Most Foreign Direct Investment (“FDI”) into India during the past decade has been routed through Mauritius holding companies. The reasons for the choice of Mauritius as a holding company domicile are:
In the absence of a treaty capital gains realized on investments in India are subject to tax in India. The provisions of the Treaty provide that a Mauritius resident (which includes a Mauritius resident company) will be exempt from tax on capital gains realized in India. As Mauritius does not tax capital gains the gains realized on the Indian investments consequently will not be taxed either in India or in Mauritius.
The above position was confirmed in a Circular issued in April 2000 by the Indian Central Board of Direct Taxes (“CBDT”). In that circular the CBDT stated that a “Certificate of Residence” (known as a Tax Residence Certificate) issued by the Mauritius Tax Authorities would constitute sufficient evidence as to residence and beneficial ownership in Mauritius for entitlement to the benefits of the Treaty.
The publication of the Circular resulted in a legal challenge by local public interest organizations alleging that India was losing significant revenue as a result of the Treaty provisions. In May 2002, the Delhi High Court ruled in favor of the public interest bodies by quashing the Circular.
The Delhi High Court order caused widespread uncertainty among foreign investors regarding their tax liability in relation to their investments in India. After extensive hearings in January and February of 2003, the Supreme Court finally pronounced its ruling on 7th of October 2003 setting aside the Delhi High Court order and upholding the Circular to be valid.
The Supreme Court in its ruling expressly stated that the “treaty shopping” implicit in the use of the Treaty was permissible and such treaty shopping can be regarded as a necessary evil for the promotion of economic development and inbound investment into developing countries.
The Court also ruled that in the absence of any anti-treaty shopping provisions in a treaty, treaty benefits could not be denied to the residents of a country even though such residents might be treaty shoppers.

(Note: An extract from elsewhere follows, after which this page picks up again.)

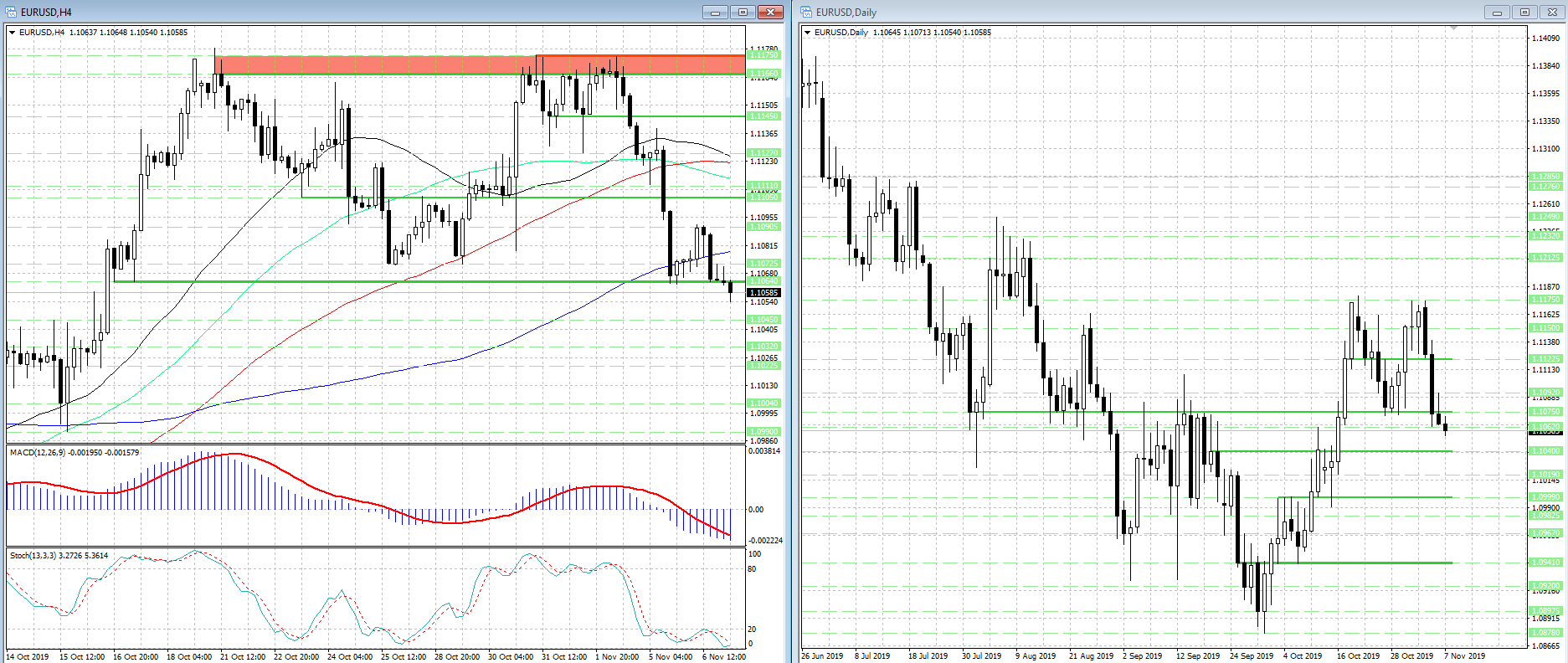Expand the triangle arrow beside the EURUSD,Daily label

pyautogui.click(x=807, y=33)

In the opinion of the Court, if a country is concerned about treaty abuses it should introduce the requisite provisions in its domestic laws to prevent such use of the jurisdiction by non-residents of the country.
International Business Company Formation, Inc. can assist you in forming companies in Mauritius. For Mauritius Global Business Company Category 1 (eligible for the Treaty), please see http://www.ibcf.com/mauritius-international.html. For category 2 companies (not eligible for the Treaty), see http://www.ibcf.com/mauritius-offshore.html.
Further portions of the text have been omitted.